XNA however is dead. To understand why, you need to understand what it is that makes software live. Many years ago (more than I’d like to admit) I read Eric Raymond’s book The Cathedral and The Bazaar, and I think much of it holds true still today. Here is an excerpt from his essay Homesteading the Noosphere:
Second, the theory that the sale value of software is coupled to its development or replacement costs is even more easily demolished by examining the actual behavior of consumers. There are many goods for which a proportion of this kind actually holds (before depreciation)—food, cars, machine tools. There are even many intangible goods for which sale value couples strongly to development and replacement cost—rights to reproduce music or maps or databases, for example. Such goods may retain or even increase their sale value after their original vendor is gone.
By contrast, when a software product’s vendor goes out of business (or if the product is merely discontinued), the maximum price consumers will pay for it rapidly falls to near zero regardless of its theoretical use value or the development cost of a functional equivalent. (To check this assertion, examine the remainder bins at any software store near you.)
The behavior of retailers when a vendor folds is very revealing. It tells us that they know something the vendors don’t. What they know is this: the price a consumer will pay is effectively capped by the expected future value of vendor service (where `service’ is here construed broadly to include enhancements, upgrades, and follow-on projects).

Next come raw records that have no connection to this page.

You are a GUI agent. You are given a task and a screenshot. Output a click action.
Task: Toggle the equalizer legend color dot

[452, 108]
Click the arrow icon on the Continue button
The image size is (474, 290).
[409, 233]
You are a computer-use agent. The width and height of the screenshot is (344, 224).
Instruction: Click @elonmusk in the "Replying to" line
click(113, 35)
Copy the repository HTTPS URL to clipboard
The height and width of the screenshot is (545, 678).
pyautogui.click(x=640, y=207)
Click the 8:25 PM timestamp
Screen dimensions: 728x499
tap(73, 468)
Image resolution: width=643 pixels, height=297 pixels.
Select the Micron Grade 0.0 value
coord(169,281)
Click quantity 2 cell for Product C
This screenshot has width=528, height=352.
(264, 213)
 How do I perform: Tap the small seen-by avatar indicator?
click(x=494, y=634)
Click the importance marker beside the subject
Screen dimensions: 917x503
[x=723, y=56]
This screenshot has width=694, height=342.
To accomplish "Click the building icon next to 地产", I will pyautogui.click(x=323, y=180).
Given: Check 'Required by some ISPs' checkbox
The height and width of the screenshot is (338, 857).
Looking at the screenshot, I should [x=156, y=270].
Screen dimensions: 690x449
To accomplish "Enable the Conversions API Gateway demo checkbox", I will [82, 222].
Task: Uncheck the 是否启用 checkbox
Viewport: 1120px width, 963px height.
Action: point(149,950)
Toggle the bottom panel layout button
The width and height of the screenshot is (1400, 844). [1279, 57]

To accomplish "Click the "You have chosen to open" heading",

In other words, software is largely a service industry operating under the persistent but unfounded delusion that it is a manufacturing industry.
What I have taken from this is that the value of software is the support behind it, not the bits on your hard drive. I can add a more examples, such as when a new version of software is released, the prior version becomes worthless and goes to the bargain bin. Some companies like AutoDesk actively remove from circulation old copies from sale when a new version is released to protect the (debatably) inflated prices they charge and keep their software out of bins. This can also explain why so many software vendors are claiming you only own a non-transferable license, and not a copy of the software.
Another example is the case we have with XNA, when "no new updates" will be provided and there is no longer a support team behind the software. Its value is falling to zero, and it is dead. XNA is known to have issues with performance on certain PC configurations and fullscreen mode can sometimes slow down a game for no real reason. These issues will not be addressed. At some point new hardware and standards will emerge that XNA will not take advantage of. I would hope that in the worst case – a security exploit is found – Microsoft would at issue a patch, but there is no guarantee. The patch could just disable whatever feature cause the problem and leave developers with no workaround.
On a related note, I think this same logic demonstrates games are art. The value and enjoyment of a game is irrelevant to the status of the support behind it. (Well, MMOs may be an exception – I’ll have to think on them more.) Games are still played and loved even though the companies behind them no longer exist.
So XNA is dead, MonoGame is alive, and games are art. Glad we settled this.